Compared to his first wuxia film, 1994’s overlooked Ashes of Time, Wong Kar-Wai’s The Grandmaster is straightforward and simple; indeed, this might be the director’s most accessible offering not named Chungking Express, thanks to a dose of character-identifiers and expository title cards. Where Ashes of Time was painted with bold impressionist strokes, unfolding more like a dream than an actual life, often times at the expense of narrative coherency, The Grandmaster is a series of cliché plot-points—often maddeningly told—rescued by details and exquisite expressionist camerawork.
Title cards tell us that there is a divide between martial art practitioners in the North of China and the South of China, and a bit more exposition (with an action scene thrown in) leads to the North’s master, Gong Yutian, stepping down and appointing Ma San his heir, with Ip Man (Tony Leung) being chosen to represent the South. Not unexpectedly, Ip Man and Gong Yutian’s daughter, Gong Er (Zhang Yiyi), fall for one another as they spar in a somewhat unreasoned tournament.
This part of the movie, which I would measure as being a bit under half the film, holds few resemblances to Wong’s previous work. For one, a great deal of it is highly choreographed action scenes, in which longshots of punches and kicks are often interrupted by slow-motion close-ups of limbs in motion. Only a few scenes, all of them in the “Gold Pavilion” where the martial artists fight, contain Wong’s recognizable color palette. In the exteriors it rains hard, but it’s very dark, and the short shot lengths and stylized sound effects don’t give off the exotic, seductive atmosphere that is unmistakable in almost all of Wong’s work.
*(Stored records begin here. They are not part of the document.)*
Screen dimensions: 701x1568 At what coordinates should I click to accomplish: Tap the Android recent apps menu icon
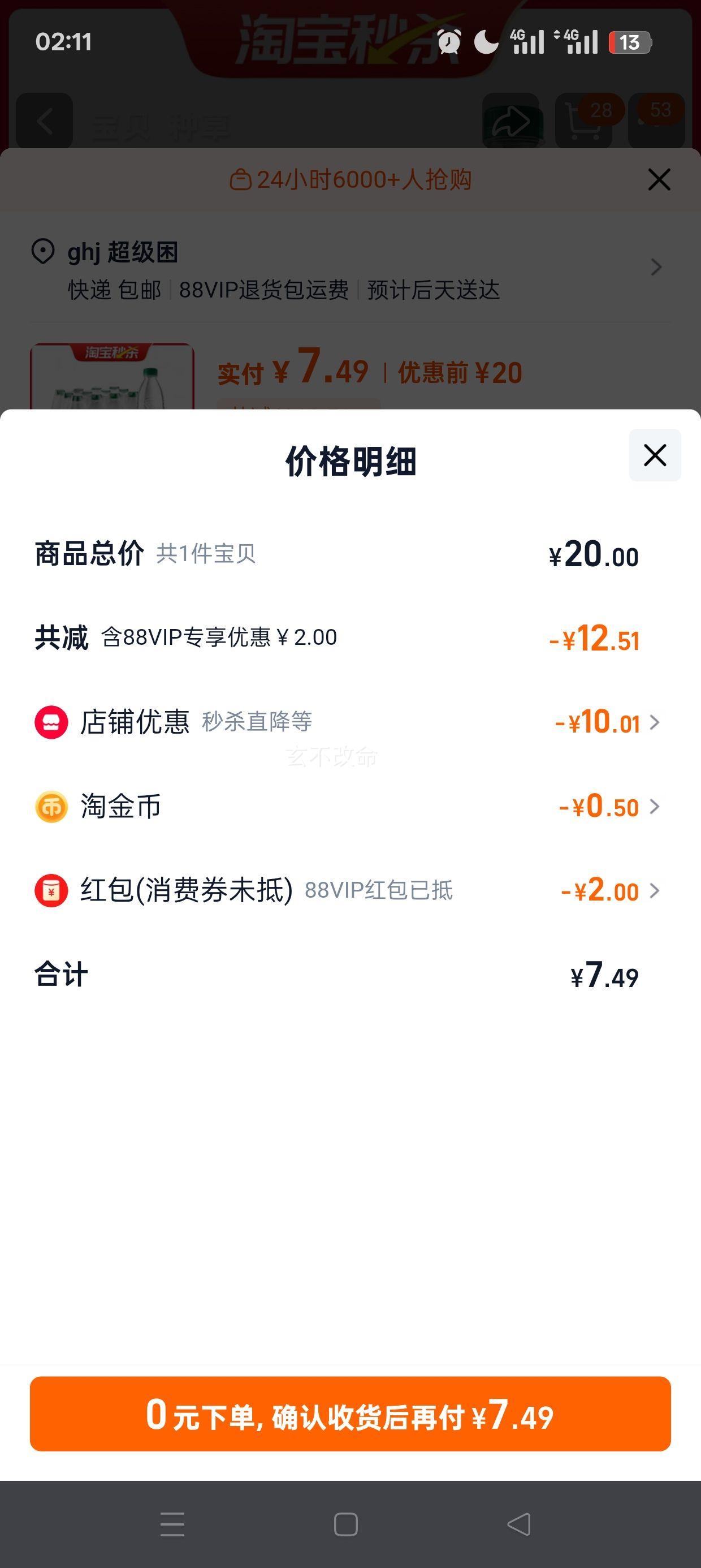click(172, 1524)
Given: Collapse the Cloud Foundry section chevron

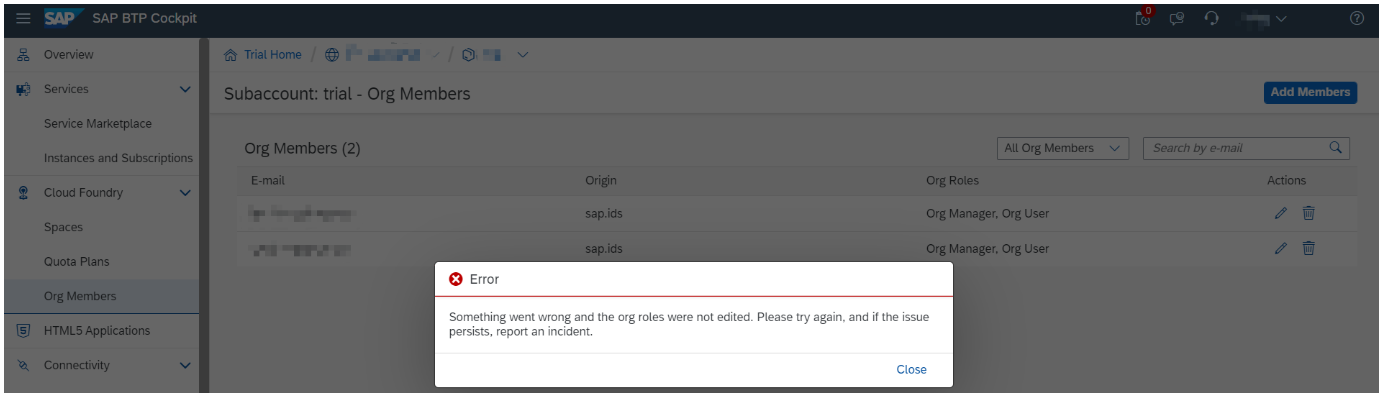Looking at the screenshot, I should pyautogui.click(x=185, y=193).
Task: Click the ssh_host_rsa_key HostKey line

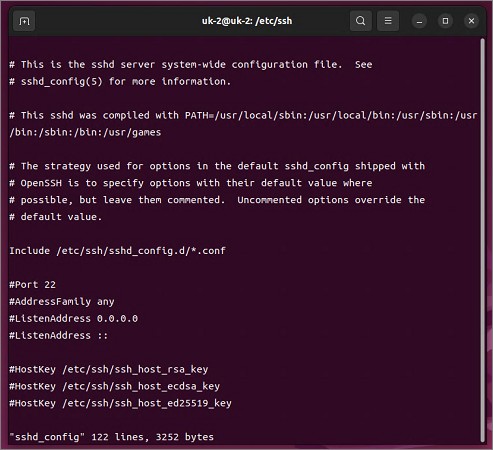Action: (109, 369)
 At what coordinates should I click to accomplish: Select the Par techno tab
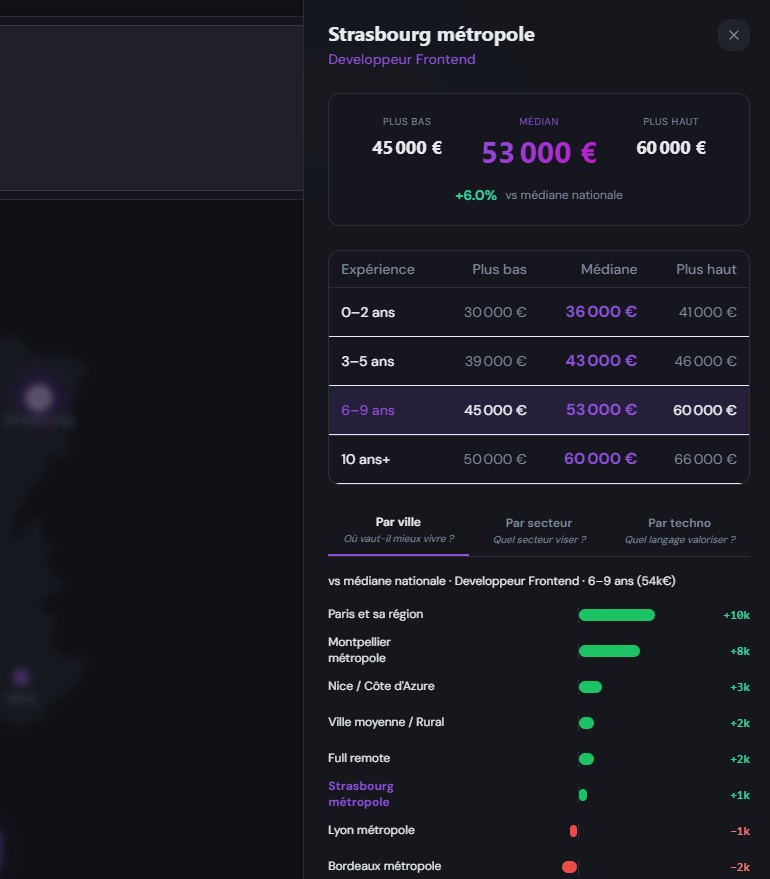pyautogui.click(x=679, y=530)

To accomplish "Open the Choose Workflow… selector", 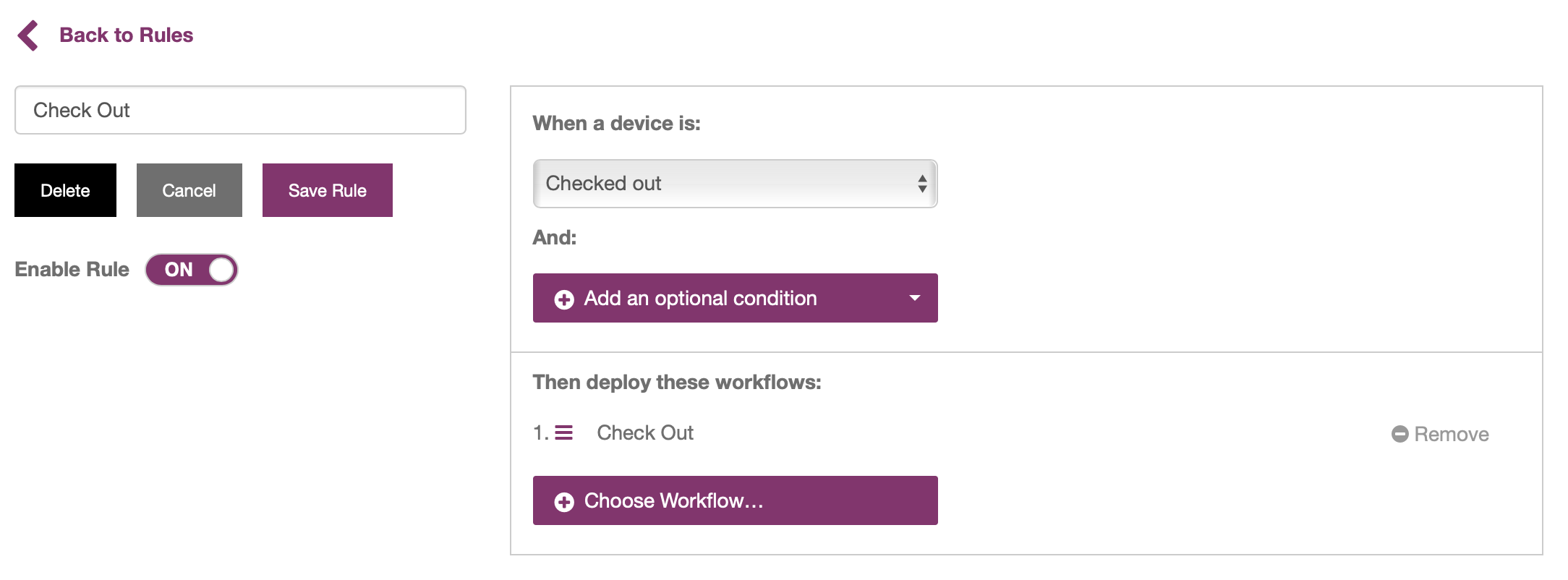I will tap(735, 500).

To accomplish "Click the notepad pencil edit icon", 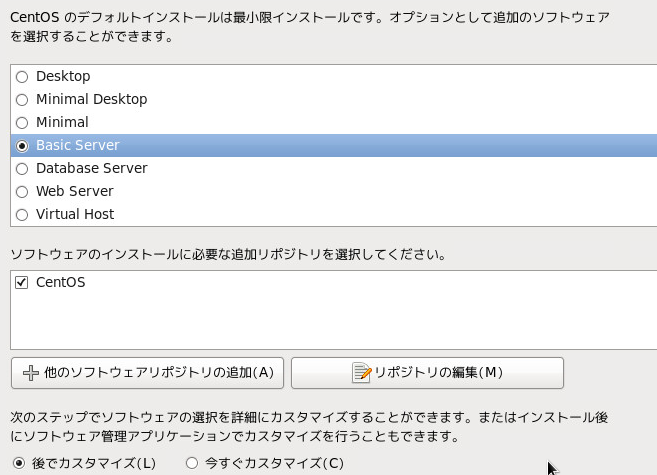I will click(x=362, y=372).
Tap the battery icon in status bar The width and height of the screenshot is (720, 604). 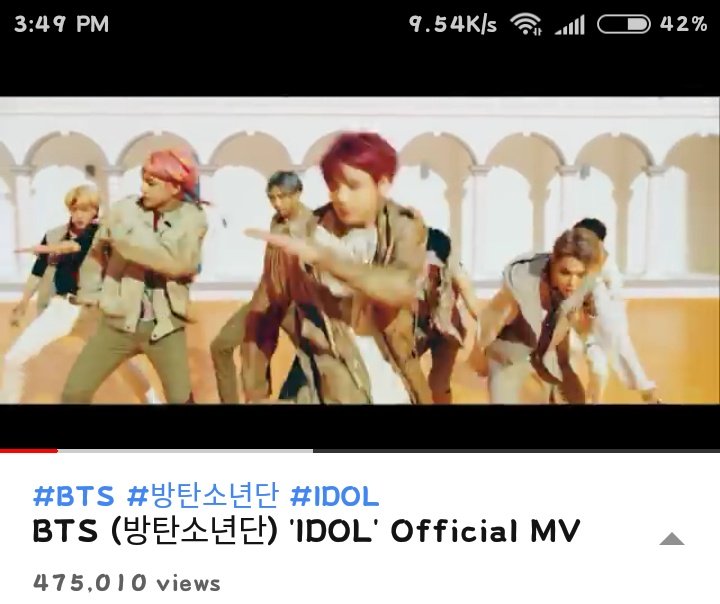click(x=624, y=24)
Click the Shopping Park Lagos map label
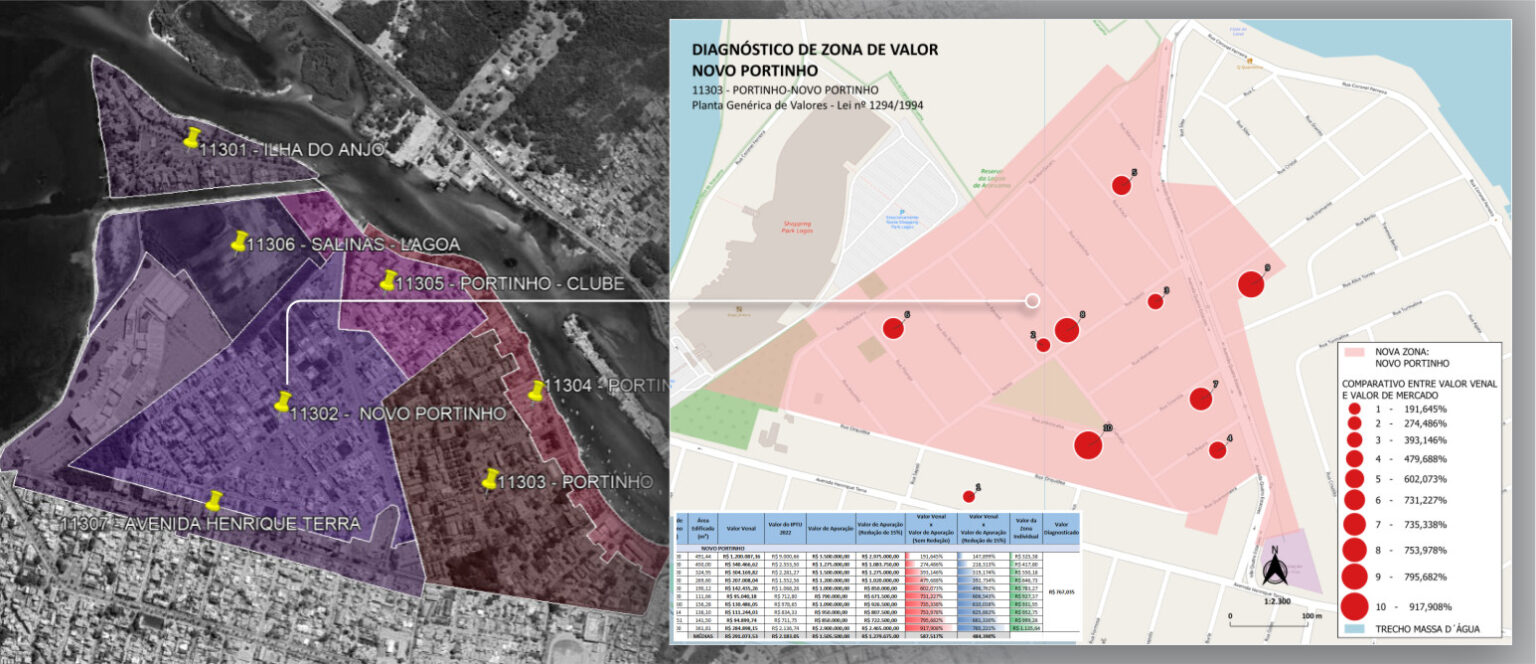The width and height of the screenshot is (1536, 664). tap(798, 227)
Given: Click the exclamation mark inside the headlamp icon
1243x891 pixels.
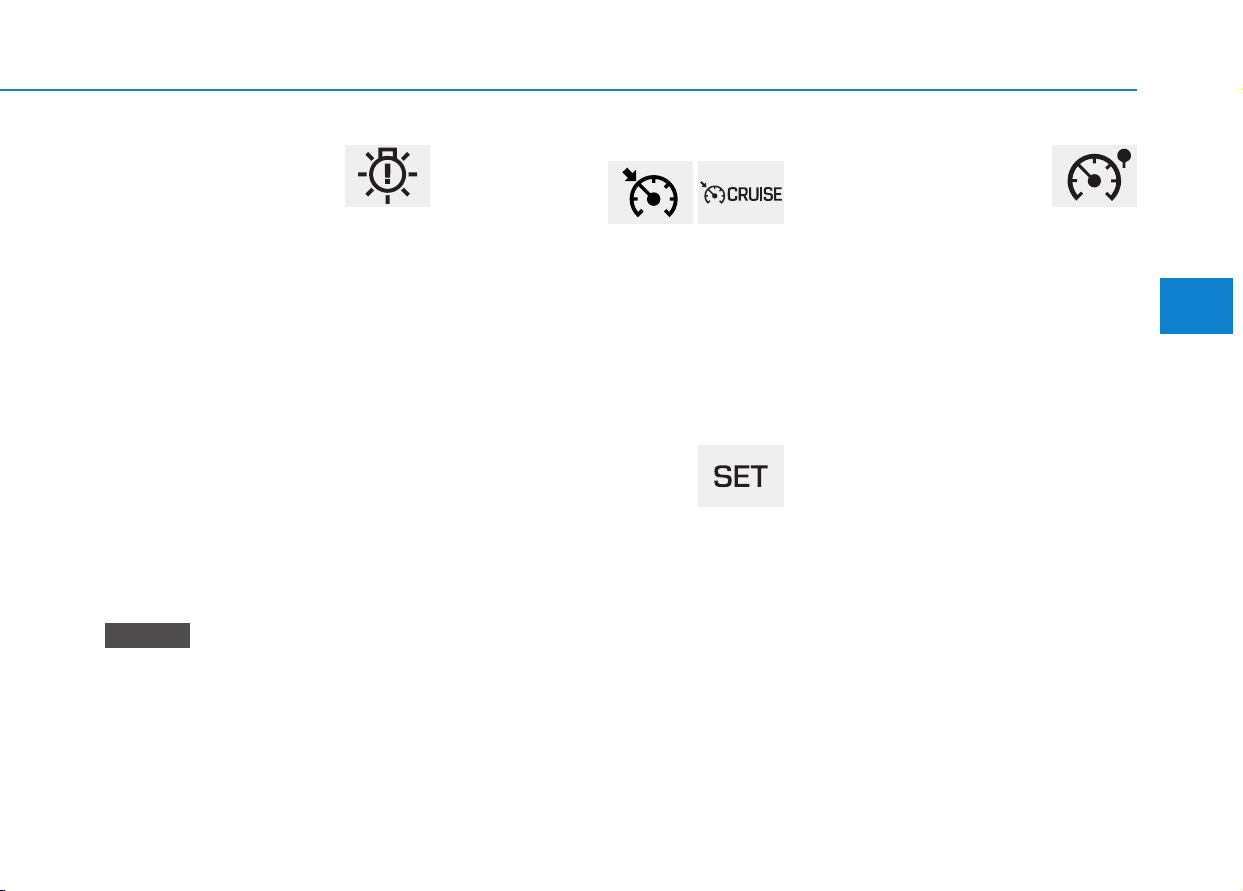Looking at the screenshot, I should [x=387, y=176].
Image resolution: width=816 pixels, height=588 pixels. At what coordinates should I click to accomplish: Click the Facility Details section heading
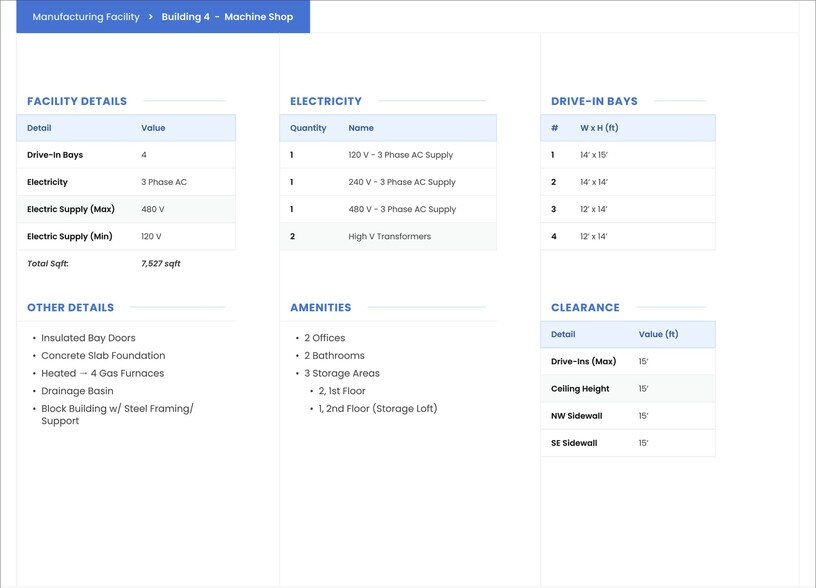tap(77, 101)
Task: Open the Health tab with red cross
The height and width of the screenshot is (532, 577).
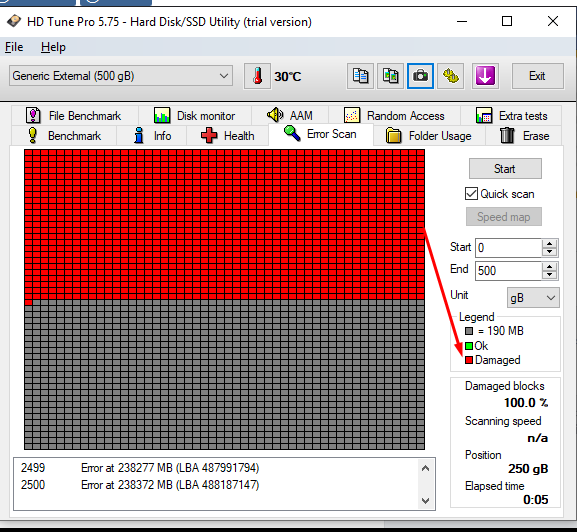Action: coord(227,136)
But when the Sino-Japanese War breaks out in 1938 and (again, as title cards inform us), Ip Man loses his daughters to starvation and is then separated from his family in Hong Kong, it begins to feel more like a film by its auteur. For one, the isolation of Hong Kong from mainland China is a major plot point, and that theme tends to recur throughout Wong’s oeuvre; for another, the emphasis turns from kung-fu to character, with all the familiar points of bad, impossible, and incompatible love finding their way to the surface. Unfortunately, there isn’t much here that Wong hasn’t explored elsewhere thanks to the constant need to insert an action scene, even if they add nothing to the story (as a meeting between Ip Man and martial arts master “The Razor” does). Thankfully, the camerawork remains exquisite, and along with the swelling score, propels the film toward grandiosity. Likewise, the dialogue is more stylized than usual, and although it often falls flat—try counting how many times you can predict the next line—it’s also full of meaningful callbacks and images that nicely complement the film’s scope and structure.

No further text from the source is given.